Welcome to "Man with two dogs" - the family website for dog owners and dog walkers.

This is my countryside diary which appears each Saturday in the Dundee Courier newspaper.

Neighbours, walkers and The Fall

February 12th, 2005

WALKING DOGS is a grand way to keep in touch with your neighbours.

In the past week I've met our neighbour Rose Rickman twice, taking her dogs past the house. I was moaning about the amount of beech mast that I had raked up for the second week running. So I was interested to learn from her that because last summer was so dry some beech trees could die from drought.

This triggers a survival response in the trees which produce significantly more seed, some of which will germinate and take root, and grow into a new generation of trees. An almost human response to the problem, but this is nature fighting back while it still can, to the threat of the loss of the tree.

In similar vein, in 1997 the Doyenne and I and two other couples visited America during the Fall – the leaf fall, that is.  Leaf peeking' the American's call it, and it was a gloriously colourful experience motoring along the Skyline Drive through the Blue Ridge Mountains of Virginia.Because the summer had been so dry, the Fall was disappointingly short-lived that year. The leaves had dried out and were dropping off the trees much more quickly than usual because of the lack of moisture in the ground.

But back to neighbours. I see Jim Anderson striding out at the crack of dawn with his springer spaniel. Jim is a power walker and it's far too exhausting to try keeping up with him. The only way I can have a word with him is to get him to stop.

Our neighbour Ronald hasn't got a dog but we meet regularly and have a blether. I haven't asked him, but I suspect that like me, he acknowledges the merit of power walking for others, but after a certain age such effort can be more profitably redirected!

Sandy Eggo, well-known seedsman in Brechin, sometimes walks his huge Scottish deerhound round our way. He – the deerhound, that is – looks at Macbeth as though he might be a tasty between-meals snack, although Macbeth is very keen to be chums.

Cyclists and walkers often use our wee road and we almost always get a greeting as they pass.

Last week I mentioned St Brigid, and on Sunday the Doyenne brought home the Church magazine.

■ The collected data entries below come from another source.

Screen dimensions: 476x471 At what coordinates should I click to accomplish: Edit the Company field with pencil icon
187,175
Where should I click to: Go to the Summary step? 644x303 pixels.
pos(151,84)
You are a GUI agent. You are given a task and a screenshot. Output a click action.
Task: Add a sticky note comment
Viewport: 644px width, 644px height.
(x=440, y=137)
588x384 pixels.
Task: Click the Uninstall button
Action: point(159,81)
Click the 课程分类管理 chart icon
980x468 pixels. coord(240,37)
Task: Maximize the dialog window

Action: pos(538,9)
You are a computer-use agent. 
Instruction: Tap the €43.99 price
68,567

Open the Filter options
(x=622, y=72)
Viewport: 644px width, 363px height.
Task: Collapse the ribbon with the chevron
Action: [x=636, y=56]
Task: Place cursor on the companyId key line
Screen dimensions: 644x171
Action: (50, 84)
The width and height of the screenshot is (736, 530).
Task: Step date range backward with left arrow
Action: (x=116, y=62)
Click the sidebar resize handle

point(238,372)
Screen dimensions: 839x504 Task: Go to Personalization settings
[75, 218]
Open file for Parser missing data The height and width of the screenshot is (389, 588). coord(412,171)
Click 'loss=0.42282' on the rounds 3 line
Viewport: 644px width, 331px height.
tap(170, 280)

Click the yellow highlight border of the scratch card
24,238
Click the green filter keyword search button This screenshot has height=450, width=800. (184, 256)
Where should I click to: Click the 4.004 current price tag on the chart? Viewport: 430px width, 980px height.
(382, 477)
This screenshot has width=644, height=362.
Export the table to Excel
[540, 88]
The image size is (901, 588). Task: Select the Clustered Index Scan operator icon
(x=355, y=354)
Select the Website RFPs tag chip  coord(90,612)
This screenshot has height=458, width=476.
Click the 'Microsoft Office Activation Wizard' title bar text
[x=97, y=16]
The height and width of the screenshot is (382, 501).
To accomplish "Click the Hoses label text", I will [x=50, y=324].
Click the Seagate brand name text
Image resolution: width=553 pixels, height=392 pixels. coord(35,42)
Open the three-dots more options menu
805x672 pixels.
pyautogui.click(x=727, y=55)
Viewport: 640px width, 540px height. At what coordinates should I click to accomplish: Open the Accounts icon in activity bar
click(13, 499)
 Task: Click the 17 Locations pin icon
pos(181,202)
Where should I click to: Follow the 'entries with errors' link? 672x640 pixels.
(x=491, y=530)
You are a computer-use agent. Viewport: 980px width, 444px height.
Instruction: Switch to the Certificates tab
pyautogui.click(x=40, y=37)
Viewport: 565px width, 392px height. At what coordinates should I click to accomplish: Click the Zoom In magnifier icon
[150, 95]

Our minister Ian Stewart had written of the good saint too.

He told how Brigid changed her bath water into beer so as to quench the thirst of unexpected visitors. And her cows gave milk three times a day so that visiting bishops should have enough to drink. So the social distinctions were alive and well even in those far off days.

The Doyenne's first boiling of marmalade for this year has set well and, as usual, is disappearing like  snaw off a dyke'. Some things never change.